-- Data to process follows --

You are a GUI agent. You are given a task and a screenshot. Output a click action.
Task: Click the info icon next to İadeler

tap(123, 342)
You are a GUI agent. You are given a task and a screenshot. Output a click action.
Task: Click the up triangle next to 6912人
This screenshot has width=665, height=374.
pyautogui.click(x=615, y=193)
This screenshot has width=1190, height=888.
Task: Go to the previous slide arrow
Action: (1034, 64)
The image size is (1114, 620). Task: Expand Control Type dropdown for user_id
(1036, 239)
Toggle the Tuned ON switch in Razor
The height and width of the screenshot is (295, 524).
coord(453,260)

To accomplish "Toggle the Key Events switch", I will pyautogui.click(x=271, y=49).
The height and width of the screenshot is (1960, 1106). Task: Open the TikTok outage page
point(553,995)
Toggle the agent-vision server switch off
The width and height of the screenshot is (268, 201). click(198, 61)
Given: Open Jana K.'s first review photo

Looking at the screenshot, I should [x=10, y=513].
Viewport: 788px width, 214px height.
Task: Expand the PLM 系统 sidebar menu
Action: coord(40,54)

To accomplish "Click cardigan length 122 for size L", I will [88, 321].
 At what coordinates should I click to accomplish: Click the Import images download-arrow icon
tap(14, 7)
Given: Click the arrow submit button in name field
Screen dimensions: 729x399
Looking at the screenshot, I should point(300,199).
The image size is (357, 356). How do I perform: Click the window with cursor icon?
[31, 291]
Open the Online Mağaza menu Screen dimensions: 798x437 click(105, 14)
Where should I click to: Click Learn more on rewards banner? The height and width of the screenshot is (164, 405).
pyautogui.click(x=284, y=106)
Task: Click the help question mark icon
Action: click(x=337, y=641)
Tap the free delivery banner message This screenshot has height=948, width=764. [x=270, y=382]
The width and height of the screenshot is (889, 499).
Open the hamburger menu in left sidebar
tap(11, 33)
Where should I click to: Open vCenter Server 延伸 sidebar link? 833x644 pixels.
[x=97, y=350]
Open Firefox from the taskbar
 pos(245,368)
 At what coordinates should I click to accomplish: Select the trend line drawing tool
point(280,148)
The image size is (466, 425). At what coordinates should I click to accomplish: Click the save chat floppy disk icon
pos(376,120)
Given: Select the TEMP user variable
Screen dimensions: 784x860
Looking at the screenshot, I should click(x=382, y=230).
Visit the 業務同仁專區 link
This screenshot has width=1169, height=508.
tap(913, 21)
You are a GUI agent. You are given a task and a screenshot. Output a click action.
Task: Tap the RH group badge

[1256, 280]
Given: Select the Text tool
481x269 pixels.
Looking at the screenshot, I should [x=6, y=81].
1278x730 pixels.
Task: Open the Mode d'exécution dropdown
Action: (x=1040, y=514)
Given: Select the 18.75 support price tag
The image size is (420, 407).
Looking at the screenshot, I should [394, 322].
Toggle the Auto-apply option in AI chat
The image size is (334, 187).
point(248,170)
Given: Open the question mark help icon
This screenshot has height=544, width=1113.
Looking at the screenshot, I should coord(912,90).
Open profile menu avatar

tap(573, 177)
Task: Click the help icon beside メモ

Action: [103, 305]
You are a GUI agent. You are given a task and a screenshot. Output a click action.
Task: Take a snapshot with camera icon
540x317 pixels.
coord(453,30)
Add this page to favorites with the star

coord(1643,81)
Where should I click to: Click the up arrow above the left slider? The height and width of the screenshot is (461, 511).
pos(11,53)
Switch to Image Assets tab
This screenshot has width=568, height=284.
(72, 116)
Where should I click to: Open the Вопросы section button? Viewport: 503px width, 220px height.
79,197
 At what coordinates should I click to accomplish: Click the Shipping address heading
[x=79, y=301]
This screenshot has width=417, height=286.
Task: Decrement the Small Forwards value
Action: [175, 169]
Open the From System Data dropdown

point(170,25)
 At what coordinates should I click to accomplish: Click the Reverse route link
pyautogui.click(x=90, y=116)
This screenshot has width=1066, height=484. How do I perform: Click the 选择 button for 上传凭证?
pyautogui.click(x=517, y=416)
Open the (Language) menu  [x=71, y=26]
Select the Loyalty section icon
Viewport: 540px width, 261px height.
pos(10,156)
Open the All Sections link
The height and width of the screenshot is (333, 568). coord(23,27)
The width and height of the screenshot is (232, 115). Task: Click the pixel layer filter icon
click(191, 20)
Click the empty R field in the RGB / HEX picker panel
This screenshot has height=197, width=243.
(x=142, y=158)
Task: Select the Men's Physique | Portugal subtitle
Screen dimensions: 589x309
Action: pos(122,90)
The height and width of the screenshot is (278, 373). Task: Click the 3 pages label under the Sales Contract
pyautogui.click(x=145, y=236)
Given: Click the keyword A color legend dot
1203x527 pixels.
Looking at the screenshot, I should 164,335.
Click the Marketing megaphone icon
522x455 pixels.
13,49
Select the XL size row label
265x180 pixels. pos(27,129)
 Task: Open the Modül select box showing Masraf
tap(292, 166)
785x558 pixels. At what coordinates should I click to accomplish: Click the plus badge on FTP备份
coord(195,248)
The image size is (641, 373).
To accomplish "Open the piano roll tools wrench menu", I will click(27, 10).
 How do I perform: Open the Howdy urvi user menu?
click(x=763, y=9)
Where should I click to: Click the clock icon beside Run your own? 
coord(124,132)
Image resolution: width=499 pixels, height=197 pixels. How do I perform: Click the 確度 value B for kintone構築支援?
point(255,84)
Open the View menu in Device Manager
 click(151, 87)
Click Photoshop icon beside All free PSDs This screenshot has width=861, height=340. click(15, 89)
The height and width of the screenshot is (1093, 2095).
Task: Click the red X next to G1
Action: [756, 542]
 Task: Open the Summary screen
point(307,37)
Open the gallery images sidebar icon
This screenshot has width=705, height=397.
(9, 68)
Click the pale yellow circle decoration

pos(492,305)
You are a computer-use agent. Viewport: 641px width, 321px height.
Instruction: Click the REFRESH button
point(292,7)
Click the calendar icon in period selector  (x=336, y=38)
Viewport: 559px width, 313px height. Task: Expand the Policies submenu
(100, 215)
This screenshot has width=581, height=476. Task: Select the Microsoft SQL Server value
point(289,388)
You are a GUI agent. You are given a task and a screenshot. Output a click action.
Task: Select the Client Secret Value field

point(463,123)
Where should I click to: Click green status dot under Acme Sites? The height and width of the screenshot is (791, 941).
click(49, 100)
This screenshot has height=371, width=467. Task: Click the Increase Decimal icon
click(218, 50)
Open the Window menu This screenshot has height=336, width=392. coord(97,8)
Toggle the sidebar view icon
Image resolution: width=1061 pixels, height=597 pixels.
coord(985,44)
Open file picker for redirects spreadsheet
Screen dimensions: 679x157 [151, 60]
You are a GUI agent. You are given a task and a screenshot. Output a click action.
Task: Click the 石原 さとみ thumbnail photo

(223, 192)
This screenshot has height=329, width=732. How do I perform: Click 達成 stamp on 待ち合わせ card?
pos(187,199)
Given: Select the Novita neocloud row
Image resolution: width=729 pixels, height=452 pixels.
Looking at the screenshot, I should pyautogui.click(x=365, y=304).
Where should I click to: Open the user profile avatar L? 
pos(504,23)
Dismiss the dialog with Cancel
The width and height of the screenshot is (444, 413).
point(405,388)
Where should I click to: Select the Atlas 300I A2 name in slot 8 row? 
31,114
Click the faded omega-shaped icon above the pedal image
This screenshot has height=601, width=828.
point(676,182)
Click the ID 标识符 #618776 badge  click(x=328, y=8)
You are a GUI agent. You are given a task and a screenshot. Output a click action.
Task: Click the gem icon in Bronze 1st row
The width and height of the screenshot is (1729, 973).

-- Data to process concluded --

▶ Aim of the exercise
Give the lines again, exactly as they stand, from the beginning of the data through the line with "Open the Online".

▶ Result for this task
You are a GUI agent. You are given a task and a screenshot. Output a click action.
Task: Click the info icon next to İadeler

tap(123, 342)
You are a GUI agent. You are given a task and a screenshot. Output a click action.
Task: Click the up triangle next to 6912人
This screenshot has width=665, height=374.
pyautogui.click(x=615, y=193)
This screenshot has width=1190, height=888.
Task: Go to the previous slide arrow
Action: (1034, 64)
The image size is (1114, 620). Task: Expand Control Type dropdown for user_id
(1036, 239)
Toggle the Tuned ON switch in Razor
The height and width of the screenshot is (295, 524).
coord(453,260)

To accomplish "Toggle the Key Events switch", I will pyautogui.click(x=271, y=49).
The height and width of the screenshot is (1960, 1106). Task: Open the TikTok outage page
point(553,995)
Toggle the agent-vision server switch off
The width and height of the screenshot is (268, 201). click(198, 61)
Given: Open Jana K.'s first review photo

Looking at the screenshot, I should [x=10, y=513].
Viewport: 788px width, 214px height.
Task: Expand the PLM 系统 sidebar menu
Action: coord(40,54)

To accomplish "Click cardigan length 122 for size L", I will [88, 321].
 At what coordinates should I click to accomplish: Click the Import images download-arrow icon
tap(14, 7)
Given: Click the arrow submit button in name field
Screen dimensions: 729x399
Looking at the screenshot, I should point(300,199).
The image size is (357, 356). How do I perform: Click the window with cursor icon?
[31, 291]
Open the Online Mağaza menu Screen dimensions: 798x437 click(105, 14)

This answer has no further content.